#### [REQUIRED TASK A]
In the rows, rewrite the lines starting with the line containing "Viewport: 1568px width, 436px height." and going on through the line containing "Click the hero", replacing "license" with "permit" and leaving everything else unchanged.
>> BEGIN PAGE EXTRACT
“This isn’t Renaissance, it’s Medieval!” a perplexed audience member was heard to exclaim during a concert of music by Johannes Ciconia given by Exsultemus at the University Lutheran Church, Cambridge, on Saturday, May 12th. (The program was repeated the following afternoon at the First Lutheran Church of Boston.) Known for their performances of Renaissance and Baroque repertoire, the Exsultemus singers and accompanying instrumentalists reached back this time to the period around 1400, when Franco-Flemish traditions of learned polyphony encountered Italian traditions of melodious song. Recent archival research, summarized in the New Grove Dictionary, 2nd edition (2000), has helped fill in the scant details of Ciconia’s biography. Born around 1370 as the illegitimate son of a priest in the bishopric of Liège, now in eastern Belgium, he entered the musical establishment of the papal legate, Philippe d’Alençon, following him to Rome in the early 1390s. Toward the end of the decade he joined the court of Giangaleazzo Visconti in Pavia, near Milan, and from 1401 until his death in 1412 held various positions at the cathedral of Padua, where he enjoyed the patronage of both secular and ecclesiastical authorities.
>> END PAGE EXTRACT
>> BEGIN DATA ENTRIES
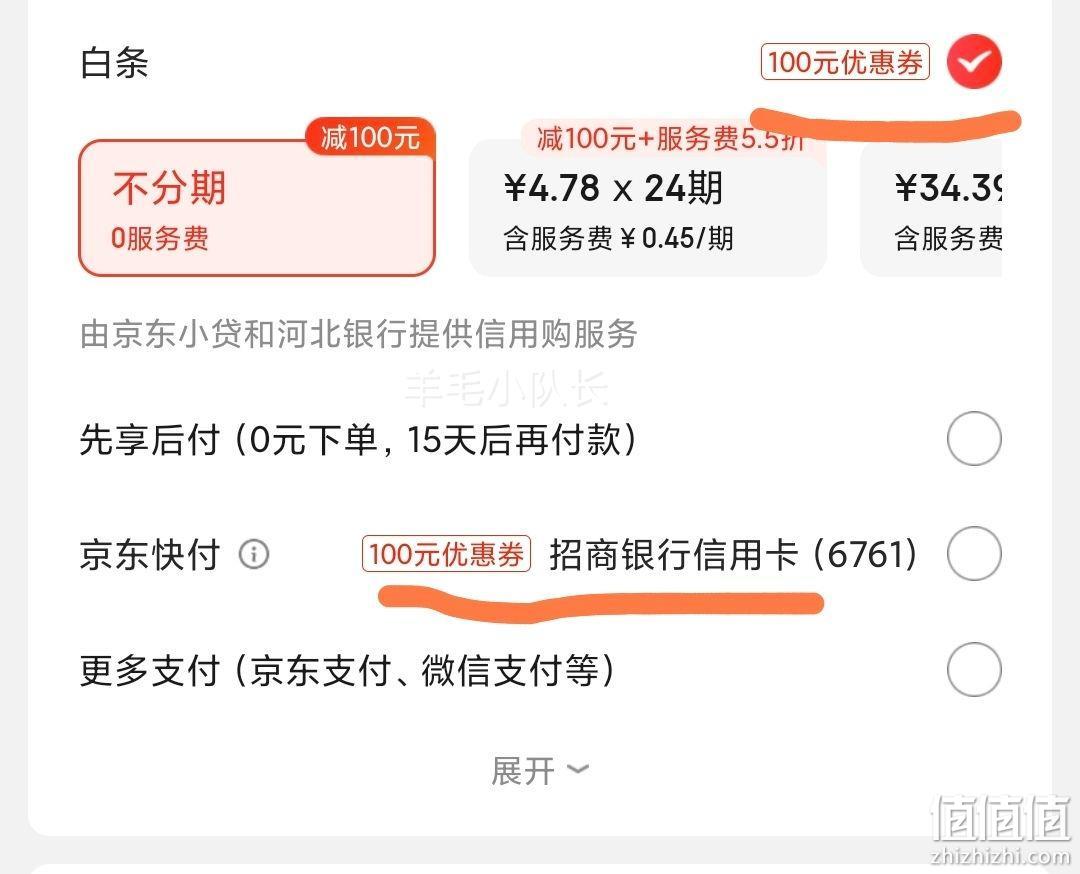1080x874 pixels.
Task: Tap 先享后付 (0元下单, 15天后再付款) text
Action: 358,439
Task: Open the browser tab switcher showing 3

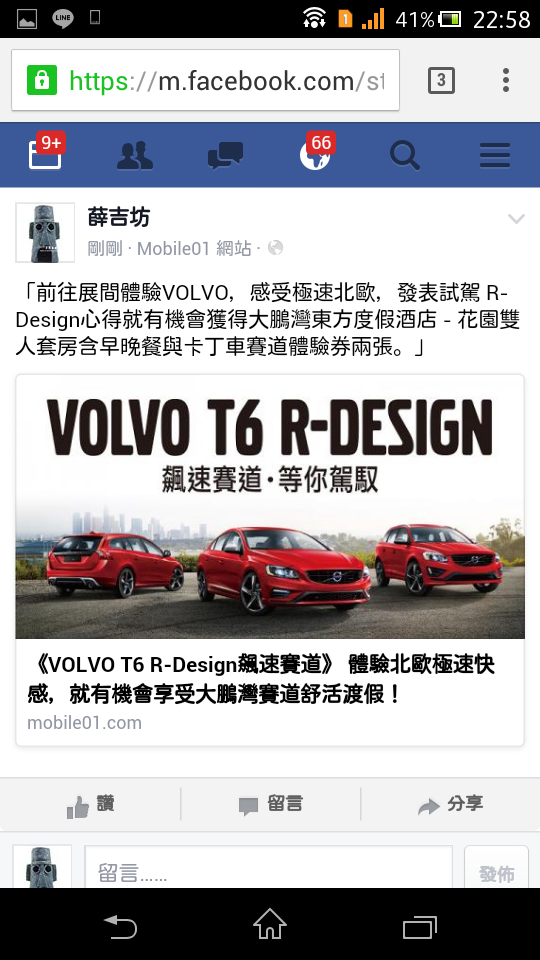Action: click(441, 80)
>> END DATA ENTRIES
>> BEGIN DATA ENTRIES
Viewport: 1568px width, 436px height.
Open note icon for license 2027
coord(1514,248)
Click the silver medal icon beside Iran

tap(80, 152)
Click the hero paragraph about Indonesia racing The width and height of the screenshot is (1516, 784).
>> END DATA ENTRIES
#### [REQUIRED TASK B]
Answer these questions about the concert review:
(i) In which church in Cambridge did Exsultemus give the concert on Saturday, May 12th?
(ii) In what year did Ciconia die?
(iii) Whose court in Pavia did Ciconia join toward the end of the decade?

#### [COMPLETE ANSWER A]
Viewport: 1568px width, 436px height.
Open note icon for permit 2027
coord(1514,248)
Click the silver medal icon beside Iran

tap(80, 152)
Click the hero paragraph about Indonesia racing The width and height of the screenshot is (1516, 784).

#### [COMPLETE ANSWER B]
(i) The University Lutheran Church
(ii) 1412
(iii) The court of Giangaleazzo Visconti